==== Data under study

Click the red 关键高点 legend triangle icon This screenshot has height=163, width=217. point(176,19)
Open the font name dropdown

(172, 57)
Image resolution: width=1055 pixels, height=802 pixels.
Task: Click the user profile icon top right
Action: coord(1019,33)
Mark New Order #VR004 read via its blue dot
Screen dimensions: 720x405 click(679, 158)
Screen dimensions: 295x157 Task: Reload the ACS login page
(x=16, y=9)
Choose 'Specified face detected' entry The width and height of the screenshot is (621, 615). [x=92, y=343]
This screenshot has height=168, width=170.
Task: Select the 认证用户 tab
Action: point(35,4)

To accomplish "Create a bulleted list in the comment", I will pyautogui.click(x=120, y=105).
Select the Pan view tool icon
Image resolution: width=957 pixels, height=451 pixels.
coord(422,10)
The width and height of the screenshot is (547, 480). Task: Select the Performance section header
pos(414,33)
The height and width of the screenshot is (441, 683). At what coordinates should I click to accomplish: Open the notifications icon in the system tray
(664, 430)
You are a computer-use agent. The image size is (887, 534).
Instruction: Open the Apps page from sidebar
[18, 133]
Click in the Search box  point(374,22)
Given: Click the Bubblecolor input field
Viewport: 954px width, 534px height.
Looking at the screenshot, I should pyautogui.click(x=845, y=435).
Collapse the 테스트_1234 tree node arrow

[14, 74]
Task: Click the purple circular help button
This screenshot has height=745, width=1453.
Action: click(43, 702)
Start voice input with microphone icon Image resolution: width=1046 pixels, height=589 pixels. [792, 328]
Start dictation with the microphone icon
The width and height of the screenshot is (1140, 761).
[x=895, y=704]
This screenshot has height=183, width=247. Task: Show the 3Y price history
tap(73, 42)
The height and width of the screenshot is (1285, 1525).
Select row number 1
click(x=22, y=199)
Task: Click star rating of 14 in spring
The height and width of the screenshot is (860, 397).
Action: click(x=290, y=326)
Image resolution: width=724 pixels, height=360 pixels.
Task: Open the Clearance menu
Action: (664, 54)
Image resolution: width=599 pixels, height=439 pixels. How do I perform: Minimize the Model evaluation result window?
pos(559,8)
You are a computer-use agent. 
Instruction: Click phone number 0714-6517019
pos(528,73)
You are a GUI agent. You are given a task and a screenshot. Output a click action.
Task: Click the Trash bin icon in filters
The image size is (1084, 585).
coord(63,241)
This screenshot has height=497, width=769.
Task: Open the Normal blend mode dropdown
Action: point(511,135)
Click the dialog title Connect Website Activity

========

**The task:** Looking at the entries above, copy out every line in which "microphone" occurs.

**Answer to this exercise:**
Start voice input with microphone icon Image resolution: width=1046 pixels, height=589 pixels. [792, 328]
Start dictation with the microphone icon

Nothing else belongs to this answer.